According to Césaire, culture is the manifestation of the unique will of a people. Cultures can be grouped into broader civilizations, but represent the specific “material and spiritual values” (128) of a single society. Culture is explicitly affected by political circumstances and thus ‘the colonial situation’ - “What at the present time most thoroughly conditions the development of black cultures”  - provides a basis for horizontal solidarity within the ‘Negro-African’ civilization.

 

Quotes:

 

“I think it is quite true that the only culture is national culture. But it is immediately apparent that national cultures, as particular as they are, are grouped by affinities. And these great cultural relationships, these great cultural families, have a name: they are civilizations” (128)

 

“This is to say that civilization and culture define two aspects of a single reality: civilization marks the perimeter of culture, its most exterior and general aspects, whereas culture in its turn constitutes the intimate and radiant kernel of a civilization, its most singular aspect.” (129)

 

“Culture is civilization as it is proper to a people, to a nation, shared by no other, and that it carries the indelible mark of that people or nation.

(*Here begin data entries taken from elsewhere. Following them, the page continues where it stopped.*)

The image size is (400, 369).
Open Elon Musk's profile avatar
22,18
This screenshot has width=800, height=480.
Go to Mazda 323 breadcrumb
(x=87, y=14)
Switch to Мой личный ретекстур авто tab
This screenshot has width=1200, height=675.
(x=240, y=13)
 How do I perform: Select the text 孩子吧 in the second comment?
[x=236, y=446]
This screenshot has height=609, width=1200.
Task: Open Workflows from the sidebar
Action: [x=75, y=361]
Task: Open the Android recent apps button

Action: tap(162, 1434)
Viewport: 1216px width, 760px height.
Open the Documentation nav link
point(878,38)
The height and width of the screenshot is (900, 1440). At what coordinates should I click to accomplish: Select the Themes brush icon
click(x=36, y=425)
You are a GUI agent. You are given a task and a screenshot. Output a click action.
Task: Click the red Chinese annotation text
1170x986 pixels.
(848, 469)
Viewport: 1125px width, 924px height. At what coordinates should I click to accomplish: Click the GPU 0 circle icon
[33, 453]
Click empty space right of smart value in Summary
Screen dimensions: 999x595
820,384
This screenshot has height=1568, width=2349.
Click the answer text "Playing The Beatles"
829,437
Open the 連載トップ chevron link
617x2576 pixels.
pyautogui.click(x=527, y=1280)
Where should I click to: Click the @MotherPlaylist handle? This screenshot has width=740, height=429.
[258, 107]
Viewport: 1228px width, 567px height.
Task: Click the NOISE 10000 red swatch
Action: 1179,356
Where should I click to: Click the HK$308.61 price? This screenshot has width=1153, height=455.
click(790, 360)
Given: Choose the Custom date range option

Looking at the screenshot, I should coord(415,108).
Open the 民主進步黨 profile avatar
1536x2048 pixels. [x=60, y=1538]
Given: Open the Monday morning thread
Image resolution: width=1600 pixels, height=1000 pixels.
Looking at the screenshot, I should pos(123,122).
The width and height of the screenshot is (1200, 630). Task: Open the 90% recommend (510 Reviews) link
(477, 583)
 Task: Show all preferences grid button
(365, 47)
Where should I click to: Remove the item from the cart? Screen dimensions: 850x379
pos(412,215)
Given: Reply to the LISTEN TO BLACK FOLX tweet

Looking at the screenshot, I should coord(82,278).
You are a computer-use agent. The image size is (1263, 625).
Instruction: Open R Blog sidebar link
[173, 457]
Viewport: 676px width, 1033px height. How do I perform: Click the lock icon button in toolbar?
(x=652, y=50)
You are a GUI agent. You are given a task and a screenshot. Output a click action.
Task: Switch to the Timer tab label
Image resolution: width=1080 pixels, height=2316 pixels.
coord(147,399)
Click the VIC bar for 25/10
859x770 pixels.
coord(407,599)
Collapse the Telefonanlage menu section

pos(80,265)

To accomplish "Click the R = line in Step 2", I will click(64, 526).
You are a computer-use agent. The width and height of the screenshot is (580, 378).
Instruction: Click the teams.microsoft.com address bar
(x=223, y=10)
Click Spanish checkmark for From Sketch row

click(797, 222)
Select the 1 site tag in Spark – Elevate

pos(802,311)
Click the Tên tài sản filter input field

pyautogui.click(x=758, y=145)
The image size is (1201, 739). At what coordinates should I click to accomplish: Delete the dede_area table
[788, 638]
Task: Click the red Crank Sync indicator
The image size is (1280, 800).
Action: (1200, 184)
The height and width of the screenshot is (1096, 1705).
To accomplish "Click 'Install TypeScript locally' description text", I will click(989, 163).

To describe it externally, one would say that it is the ensemble of material and spiritual values created by a society in the course of its history; and of course, by values we mean elements as diverse as technical capacities [la technique] and political institutions, things as fundamental as language and as ephemeral as fashion, and the arts as well as science or religion.” (128)

 

“Culture is the effort of any human collectivity to endow itself with the wealth of a personality” (128)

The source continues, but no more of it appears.